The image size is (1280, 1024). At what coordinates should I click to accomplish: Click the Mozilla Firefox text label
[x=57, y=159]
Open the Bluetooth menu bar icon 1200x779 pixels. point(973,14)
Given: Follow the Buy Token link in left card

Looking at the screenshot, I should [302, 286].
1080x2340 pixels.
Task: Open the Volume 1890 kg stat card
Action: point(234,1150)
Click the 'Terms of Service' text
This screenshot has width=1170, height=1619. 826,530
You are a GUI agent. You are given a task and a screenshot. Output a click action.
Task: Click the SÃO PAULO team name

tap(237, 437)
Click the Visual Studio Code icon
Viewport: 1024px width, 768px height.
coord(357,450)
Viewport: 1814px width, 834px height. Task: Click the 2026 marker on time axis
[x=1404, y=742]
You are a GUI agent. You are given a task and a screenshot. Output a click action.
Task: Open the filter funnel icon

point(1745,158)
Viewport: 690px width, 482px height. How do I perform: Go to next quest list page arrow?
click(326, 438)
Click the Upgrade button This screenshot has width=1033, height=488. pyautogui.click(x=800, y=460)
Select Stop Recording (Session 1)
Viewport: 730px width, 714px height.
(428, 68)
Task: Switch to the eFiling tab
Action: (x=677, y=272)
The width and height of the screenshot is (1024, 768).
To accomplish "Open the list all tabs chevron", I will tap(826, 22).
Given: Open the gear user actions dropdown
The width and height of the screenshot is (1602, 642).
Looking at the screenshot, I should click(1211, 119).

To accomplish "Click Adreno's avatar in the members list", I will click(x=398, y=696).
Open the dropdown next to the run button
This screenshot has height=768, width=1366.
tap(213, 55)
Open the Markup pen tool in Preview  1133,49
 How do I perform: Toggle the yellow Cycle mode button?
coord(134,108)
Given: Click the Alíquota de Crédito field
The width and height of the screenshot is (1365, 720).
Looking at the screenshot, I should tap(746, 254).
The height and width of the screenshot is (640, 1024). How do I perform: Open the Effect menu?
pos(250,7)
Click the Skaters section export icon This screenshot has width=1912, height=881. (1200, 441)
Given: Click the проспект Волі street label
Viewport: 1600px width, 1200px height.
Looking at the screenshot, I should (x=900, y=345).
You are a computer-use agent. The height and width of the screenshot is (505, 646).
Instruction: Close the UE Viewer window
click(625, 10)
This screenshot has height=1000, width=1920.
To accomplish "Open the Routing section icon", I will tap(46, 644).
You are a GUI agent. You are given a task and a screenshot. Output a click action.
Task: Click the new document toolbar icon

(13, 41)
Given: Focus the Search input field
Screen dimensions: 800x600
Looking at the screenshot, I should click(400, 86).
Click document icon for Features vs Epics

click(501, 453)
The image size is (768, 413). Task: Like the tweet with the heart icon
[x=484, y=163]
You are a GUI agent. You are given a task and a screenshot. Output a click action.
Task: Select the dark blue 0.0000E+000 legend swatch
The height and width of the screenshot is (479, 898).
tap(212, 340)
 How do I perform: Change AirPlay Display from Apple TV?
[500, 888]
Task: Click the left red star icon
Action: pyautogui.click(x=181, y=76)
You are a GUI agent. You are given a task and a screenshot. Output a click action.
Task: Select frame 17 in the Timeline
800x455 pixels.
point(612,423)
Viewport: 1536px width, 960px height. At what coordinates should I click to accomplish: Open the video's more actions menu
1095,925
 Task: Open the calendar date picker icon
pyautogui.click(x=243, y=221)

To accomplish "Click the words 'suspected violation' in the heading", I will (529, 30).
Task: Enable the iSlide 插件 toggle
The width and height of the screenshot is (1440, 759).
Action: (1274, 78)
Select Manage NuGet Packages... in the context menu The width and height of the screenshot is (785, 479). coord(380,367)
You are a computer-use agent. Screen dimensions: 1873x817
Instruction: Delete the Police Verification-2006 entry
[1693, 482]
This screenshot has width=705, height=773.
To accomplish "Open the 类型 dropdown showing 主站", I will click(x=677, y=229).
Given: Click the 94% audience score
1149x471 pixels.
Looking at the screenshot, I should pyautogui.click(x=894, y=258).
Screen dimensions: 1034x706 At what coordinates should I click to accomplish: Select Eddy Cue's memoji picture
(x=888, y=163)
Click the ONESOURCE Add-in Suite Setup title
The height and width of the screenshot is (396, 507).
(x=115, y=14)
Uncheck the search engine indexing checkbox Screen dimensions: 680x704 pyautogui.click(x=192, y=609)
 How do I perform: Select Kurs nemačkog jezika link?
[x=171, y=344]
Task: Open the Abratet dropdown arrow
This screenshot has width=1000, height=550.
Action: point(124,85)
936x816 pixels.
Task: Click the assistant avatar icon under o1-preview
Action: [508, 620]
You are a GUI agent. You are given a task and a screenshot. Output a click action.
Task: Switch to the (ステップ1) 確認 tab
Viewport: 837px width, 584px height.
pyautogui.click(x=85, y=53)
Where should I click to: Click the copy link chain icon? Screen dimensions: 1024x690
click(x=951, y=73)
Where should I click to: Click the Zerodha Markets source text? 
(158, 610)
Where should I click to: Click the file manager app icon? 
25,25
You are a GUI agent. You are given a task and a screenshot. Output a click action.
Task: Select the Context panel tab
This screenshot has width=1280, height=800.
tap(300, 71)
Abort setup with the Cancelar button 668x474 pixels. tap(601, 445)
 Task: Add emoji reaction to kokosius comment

+++

WORK INSTRUCTIONS:
Each line of the material should be returned exactly as it stands.

SOLUTION FOR THIS EXERCISE:
The image size is (1280, 1024). At what coordinates should I click to accomplish: Click the Mozilla Firefox text label
[x=57, y=159]
Open the Bluetooth menu bar icon 1200x779 pixels. point(973,14)
Given: Follow the Buy Token link in left card

Looking at the screenshot, I should [302, 286].
1080x2340 pixels.
Task: Open the Volume 1890 kg stat card
Action: point(234,1150)
Click the 'Terms of Service' text
This screenshot has width=1170, height=1619. 826,530
You are a GUI agent. You are given a task and a screenshot. Output a click action.
Task: Click the SÃO PAULO team name

tap(237, 437)
Click the Visual Studio Code icon
Viewport: 1024px width, 768px height.
coord(357,450)
Viewport: 1814px width, 834px height. Task: Click the 2026 marker on time axis
[x=1404, y=742]
You are a GUI agent. You are given a task and a screenshot. Output a click action.
Task: Open the filter funnel icon

point(1745,158)
Viewport: 690px width, 482px height. How do I perform: Go to next quest list page arrow?
click(326, 438)
Click the Upgrade button This screenshot has width=1033, height=488. pyautogui.click(x=800, y=460)
Select Stop Recording (Session 1)
Viewport: 730px width, 714px height.
(428, 68)
Task: Switch to the eFiling tab
Action: (x=677, y=272)
The width and height of the screenshot is (1024, 768).
To accomplish "Open the list all tabs chevron", I will tap(826, 22).
Given: Open the gear user actions dropdown
The width and height of the screenshot is (1602, 642).
Looking at the screenshot, I should click(1211, 119).

To accomplish "Click Adreno's avatar in the members list", I will click(x=398, y=696).
Open the dropdown next to the run button
This screenshot has height=768, width=1366.
tap(213, 55)
Open the Markup pen tool in Preview  1133,49
 How do I perform: Toggle the yellow Cycle mode button?
coord(134,108)
Given: Click the Alíquota de Crédito field
The width and height of the screenshot is (1365, 720).
Looking at the screenshot, I should tap(746, 254).
The height and width of the screenshot is (640, 1024). How do I perform: Open the Effect menu?
pos(250,7)
Click the Skaters section export icon This screenshot has width=1912, height=881. (1200, 441)
Given: Click the проспект Волі street label
Viewport: 1600px width, 1200px height.
Looking at the screenshot, I should (x=900, y=345).
You are a computer-use agent. The height and width of the screenshot is (505, 646).
Instruction: Close the UE Viewer window
click(625, 10)
This screenshot has height=1000, width=1920.
To accomplish "Open the Routing section icon", I will tap(46, 644).
You are a GUI agent. You are given a task and a screenshot. Output a click action.
Task: Click the new document toolbar icon

(13, 41)
Given: Focus the Search input field
Screen dimensions: 800x600
Looking at the screenshot, I should click(400, 86).
Click document icon for Features vs Epics

click(501, 453)
The image size is (768, 413). Task: Like the tweet with the heart icon
[x=484, y=163]
You are a GUI agent. You are given a task and a screenshot. Output a click action.
Task: Select the dark blue 0.0000E+000 legend swatch
The height and width of the screenshot is (479, 898).
tap(212, 340)
 How do I perform: Change AirPlay Display from Apple TV?
[500, 888]
Task: Click the left red star icon
Action: pyautogui.click(x=181, y=76)
You are a GUI agent. You are given a task and a screenshot. Output a click action.
Task: Select frame 17 in the Timeline
800x455 pixels.
point(612,423)
Viewport: 1536px width, 960px height. At what coordinates should I click to accomplish: Open the video's more actions menu
1095,925
 Task: Open the calendar date picker icon
pyautogui.click(x=243, y=221)

To accomplish "Click the words 'suspected violation' in the heading", I will (529, 30).
Task: Enable the iSlide 插件 toggle
The width and height of the screenshot is (1440, 759).
Action: (1274, 78)
Select Manage NuGet Packages... in the context menu The width and height of the screenshot is (785, 479). coord(380,367)
You are a computer-use agent. Screen dimensions: 1873x817
Instruction: Delete the Police Verification-2006 entry
[1693, 482]
This screenshot has width=705, height=773.
To accomplish "Open the 类型 dropdown showing 主站", I will click(x=677, y=229).
Given: Click the 94% audience score
1149x471 pixels.
Looking at the screenshot, I should pyautogui.click(x=894, y=258).
Screen dimensions: 1034x706 At what coordinates should I click to accomplish: Select Eddy Cue's memoji picture
(x=888, y=163)
Click the ONESOURCE Add-in Suite Setup title
The height and width of the screenshot is (396, 507).
(x=115, y=14)
Uncheck the search engine indexing checkbox Screen dimensions: 680x704 pyautogui.click(x=192, y=609)
 How do I perform: Select Kurs nemačkog jezika link?
[x=171, y=344]
Task: Open the Abratet dropdown arrow
This screenshot has width=1000, height=550.
Action: point(124,85)
936x816 pixels.
Task: Click the assistant avatar icon under o1-preview
Action: [508, 620]
You are a GUI agent. You are given a task and a screenshot. Output a click action.
Task: Switch to the (ステップ1) 確認 tab
Viewport: 837px width, 584px height.
pyautogui.click(x=85, y=53)
Where should I click to: Click the copy link chain icon? Screen dimensions: 1024x690
click(x=951, y=73)
Where should I click to: Click the Zerodha Markets source text? 
(158, 610)
Where should I click to: Click the file manager app icon? 
25,25
You are a GUI agent. You are given a task and a screenshot. Output a click action.
Task: Select the Context panel tab
This screenshot has width=1280, height=800.
tap(300, 71)
Abort setup with the Cancelar button 668x474 pixels. tap(601, 445)
 Task: Add emoji reaction to kokosius comment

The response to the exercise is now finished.